TSR: Centennial Challenges looks like a program that could benefit a wide range of enterprises within NASA besides exploration. Why have the program within the Office of Exploration Systems?

Steidle: It needed to be managed some place, that’s the first thing. I asked for it: I asked for the technology transfer programs, I asked for the small business programs, and I asked for Centennial Challenges. That gives us a wide scope of all the technology development across the agency. In one enterprise we have most of the development efforts to meet our needs. I am sensitive to the needs of the other enterprises as well. I’m sensitive that I have science needs met, and also make sure the tech programs are not whittled away to pay for these big pieces such as the CEV. So, it seemed like a real logical place to fit, I made a pitch for it, and the boss said yes.

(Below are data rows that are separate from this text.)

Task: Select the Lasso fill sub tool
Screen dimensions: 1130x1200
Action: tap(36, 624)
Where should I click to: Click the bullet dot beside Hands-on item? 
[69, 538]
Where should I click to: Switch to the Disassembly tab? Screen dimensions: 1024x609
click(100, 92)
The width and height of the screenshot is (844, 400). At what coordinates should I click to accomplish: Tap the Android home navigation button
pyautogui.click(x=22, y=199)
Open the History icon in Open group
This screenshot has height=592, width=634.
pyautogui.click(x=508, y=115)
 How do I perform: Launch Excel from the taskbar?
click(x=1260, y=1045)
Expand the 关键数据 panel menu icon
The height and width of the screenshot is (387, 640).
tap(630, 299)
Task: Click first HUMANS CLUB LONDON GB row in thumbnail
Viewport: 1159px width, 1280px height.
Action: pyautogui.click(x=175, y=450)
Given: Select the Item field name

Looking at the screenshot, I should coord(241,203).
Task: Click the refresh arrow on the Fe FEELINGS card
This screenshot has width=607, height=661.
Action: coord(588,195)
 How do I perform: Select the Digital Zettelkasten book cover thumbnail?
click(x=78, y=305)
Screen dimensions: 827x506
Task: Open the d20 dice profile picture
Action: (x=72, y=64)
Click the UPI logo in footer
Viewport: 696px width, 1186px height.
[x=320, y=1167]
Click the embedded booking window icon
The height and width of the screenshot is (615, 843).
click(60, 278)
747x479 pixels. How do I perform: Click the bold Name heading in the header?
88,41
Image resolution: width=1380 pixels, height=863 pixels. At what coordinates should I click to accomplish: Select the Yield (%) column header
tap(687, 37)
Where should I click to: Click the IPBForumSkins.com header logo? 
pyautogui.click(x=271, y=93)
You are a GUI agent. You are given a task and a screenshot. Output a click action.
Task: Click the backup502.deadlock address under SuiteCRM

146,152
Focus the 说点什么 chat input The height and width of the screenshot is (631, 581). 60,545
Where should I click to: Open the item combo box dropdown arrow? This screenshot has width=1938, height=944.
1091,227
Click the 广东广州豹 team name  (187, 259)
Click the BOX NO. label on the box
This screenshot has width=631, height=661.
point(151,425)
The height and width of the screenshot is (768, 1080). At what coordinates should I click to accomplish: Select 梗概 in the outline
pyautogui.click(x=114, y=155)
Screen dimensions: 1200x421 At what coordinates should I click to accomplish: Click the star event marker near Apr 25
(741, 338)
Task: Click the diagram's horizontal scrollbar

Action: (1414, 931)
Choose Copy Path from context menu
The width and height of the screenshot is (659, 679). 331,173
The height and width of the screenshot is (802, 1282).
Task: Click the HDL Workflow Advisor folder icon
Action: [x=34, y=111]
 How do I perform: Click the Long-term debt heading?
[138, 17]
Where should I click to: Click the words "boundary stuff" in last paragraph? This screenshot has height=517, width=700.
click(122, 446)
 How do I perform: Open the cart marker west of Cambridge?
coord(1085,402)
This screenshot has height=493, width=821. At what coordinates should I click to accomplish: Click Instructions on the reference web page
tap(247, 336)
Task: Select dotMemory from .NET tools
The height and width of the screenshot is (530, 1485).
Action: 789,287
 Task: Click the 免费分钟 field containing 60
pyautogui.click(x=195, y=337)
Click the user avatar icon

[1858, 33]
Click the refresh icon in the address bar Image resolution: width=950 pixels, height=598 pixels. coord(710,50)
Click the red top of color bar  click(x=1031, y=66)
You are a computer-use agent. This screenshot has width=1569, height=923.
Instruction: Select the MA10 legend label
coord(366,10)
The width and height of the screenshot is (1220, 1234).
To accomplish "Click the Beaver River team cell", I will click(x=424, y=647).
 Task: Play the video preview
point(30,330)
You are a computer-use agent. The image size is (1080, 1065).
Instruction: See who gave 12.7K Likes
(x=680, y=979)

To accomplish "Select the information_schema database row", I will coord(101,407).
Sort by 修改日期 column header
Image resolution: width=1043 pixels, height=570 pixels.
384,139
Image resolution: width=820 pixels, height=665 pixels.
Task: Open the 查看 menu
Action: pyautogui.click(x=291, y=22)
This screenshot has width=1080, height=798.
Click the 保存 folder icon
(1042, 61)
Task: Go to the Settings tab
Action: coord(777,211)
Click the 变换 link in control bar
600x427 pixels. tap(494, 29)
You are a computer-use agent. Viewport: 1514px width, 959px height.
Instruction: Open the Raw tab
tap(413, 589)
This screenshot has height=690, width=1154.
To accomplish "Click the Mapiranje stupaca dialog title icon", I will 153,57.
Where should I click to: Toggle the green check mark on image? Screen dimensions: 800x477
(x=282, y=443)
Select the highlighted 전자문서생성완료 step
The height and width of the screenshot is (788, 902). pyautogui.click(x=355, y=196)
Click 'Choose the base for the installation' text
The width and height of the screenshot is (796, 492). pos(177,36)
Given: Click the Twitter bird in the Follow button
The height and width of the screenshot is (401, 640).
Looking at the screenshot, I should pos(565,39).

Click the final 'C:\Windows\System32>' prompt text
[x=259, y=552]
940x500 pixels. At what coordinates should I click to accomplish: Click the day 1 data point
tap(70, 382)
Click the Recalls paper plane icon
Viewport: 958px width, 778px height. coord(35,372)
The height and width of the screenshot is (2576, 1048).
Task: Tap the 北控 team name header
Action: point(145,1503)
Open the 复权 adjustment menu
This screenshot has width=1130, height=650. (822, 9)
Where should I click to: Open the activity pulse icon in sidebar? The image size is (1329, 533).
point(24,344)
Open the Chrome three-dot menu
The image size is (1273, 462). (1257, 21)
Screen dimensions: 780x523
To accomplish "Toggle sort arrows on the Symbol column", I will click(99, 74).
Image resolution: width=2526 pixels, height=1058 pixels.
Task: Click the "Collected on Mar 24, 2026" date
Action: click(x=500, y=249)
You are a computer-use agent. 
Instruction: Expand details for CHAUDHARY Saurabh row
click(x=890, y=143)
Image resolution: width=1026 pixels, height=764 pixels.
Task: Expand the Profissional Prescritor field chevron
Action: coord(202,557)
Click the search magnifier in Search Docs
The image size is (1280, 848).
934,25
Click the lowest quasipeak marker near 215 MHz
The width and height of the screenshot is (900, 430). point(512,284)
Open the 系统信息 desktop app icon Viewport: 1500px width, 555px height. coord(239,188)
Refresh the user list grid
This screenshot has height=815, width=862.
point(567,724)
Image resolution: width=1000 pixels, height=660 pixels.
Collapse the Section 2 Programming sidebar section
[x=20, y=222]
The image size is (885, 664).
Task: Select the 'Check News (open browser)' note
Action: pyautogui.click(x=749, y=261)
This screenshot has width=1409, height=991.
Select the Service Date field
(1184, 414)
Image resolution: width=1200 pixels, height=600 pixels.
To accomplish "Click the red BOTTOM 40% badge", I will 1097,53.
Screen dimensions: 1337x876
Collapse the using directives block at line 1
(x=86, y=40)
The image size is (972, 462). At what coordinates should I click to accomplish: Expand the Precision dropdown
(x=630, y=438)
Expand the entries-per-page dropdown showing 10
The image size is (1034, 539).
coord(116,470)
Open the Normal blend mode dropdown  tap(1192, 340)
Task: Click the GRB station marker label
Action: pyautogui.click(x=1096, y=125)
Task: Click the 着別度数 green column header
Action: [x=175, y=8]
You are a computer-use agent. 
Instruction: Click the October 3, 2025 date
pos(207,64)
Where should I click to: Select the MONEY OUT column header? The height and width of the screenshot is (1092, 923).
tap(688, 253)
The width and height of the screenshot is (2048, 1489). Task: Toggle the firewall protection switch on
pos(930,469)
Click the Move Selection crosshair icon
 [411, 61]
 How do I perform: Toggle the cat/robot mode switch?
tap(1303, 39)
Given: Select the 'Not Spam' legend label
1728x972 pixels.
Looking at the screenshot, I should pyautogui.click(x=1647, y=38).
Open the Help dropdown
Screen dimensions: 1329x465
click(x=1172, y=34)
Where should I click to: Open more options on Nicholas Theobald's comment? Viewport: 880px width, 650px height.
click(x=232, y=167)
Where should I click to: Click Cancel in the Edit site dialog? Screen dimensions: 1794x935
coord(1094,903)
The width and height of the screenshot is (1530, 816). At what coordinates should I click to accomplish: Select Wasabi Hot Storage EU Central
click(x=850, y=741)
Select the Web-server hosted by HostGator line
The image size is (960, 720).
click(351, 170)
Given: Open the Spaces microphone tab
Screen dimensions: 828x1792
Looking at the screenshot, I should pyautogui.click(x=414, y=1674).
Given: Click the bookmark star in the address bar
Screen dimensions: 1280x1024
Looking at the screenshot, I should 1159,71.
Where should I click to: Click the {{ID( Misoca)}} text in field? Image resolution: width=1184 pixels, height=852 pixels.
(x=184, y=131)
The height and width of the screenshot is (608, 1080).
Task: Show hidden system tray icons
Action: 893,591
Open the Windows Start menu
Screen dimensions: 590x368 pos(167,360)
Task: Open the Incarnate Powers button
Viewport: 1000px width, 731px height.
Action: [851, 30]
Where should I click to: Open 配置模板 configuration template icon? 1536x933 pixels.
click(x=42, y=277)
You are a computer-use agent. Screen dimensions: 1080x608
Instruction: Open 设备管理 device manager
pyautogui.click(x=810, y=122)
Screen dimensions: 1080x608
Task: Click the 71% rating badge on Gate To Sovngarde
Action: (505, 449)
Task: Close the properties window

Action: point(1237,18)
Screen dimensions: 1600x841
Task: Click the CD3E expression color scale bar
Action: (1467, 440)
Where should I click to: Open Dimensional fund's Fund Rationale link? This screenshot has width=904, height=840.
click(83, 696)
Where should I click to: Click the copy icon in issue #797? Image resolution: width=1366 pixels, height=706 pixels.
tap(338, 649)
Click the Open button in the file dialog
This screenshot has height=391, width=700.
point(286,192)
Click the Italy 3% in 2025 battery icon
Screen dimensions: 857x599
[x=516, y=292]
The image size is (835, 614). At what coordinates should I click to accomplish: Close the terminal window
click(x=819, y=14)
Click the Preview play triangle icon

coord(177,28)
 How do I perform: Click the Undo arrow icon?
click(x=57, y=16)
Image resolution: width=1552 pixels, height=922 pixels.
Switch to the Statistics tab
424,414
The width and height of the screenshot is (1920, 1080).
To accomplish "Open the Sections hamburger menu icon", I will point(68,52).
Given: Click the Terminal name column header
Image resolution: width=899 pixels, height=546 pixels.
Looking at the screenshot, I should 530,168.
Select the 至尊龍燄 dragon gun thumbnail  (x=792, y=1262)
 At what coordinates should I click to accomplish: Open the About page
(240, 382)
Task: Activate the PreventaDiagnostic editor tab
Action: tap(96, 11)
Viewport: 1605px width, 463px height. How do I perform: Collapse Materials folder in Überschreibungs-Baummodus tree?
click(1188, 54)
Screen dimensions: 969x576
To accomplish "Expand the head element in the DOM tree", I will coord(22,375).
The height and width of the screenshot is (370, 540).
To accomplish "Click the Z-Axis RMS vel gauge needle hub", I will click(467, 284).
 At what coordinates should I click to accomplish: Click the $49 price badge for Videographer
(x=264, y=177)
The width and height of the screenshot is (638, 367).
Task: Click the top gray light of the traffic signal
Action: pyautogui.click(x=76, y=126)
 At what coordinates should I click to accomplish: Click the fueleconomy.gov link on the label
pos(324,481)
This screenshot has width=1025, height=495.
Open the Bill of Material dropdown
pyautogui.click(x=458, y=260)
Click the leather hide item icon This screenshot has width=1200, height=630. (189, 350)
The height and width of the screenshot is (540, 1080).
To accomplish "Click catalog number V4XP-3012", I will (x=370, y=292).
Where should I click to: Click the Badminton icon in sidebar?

TSR: Over the last four or five months, are things proceeding as you envisioned, or is it doing better or worse then you thought?

Steidle: It’s doing just about what I thought it would, if, as I mentioned to my boss back in the December time frame, I had the capability to do business differently, to get operators and technologists in an office for the requirements development process, if we can have a process of locking down those requirements, and if I could hand-pick my people, bring some people from outside and inside, we can accomplish those particular things and get the requirements done by the summertime and get the Broad Agency Announcement out to industry. And the boss—Mr. O’Keefe—let me do that, and we have the people in place, the process, so it’s tracking right along. I couldn’t do it without the support of the boss and the willingness of everyone to do things a little differently, the enterprises willing to do some horizontal integration, and the talent of the people I’ve brought in. If you go to my office I’ve got people from the space station, people that are in the shuttle, mission ops people, and technologists. Yesterday I had a Nobel Laureate come in who wanted to apprise us of a few things that we should be looking at. It’s really been fantastic. And that’s been just four months. Imagine what we can do in another four months?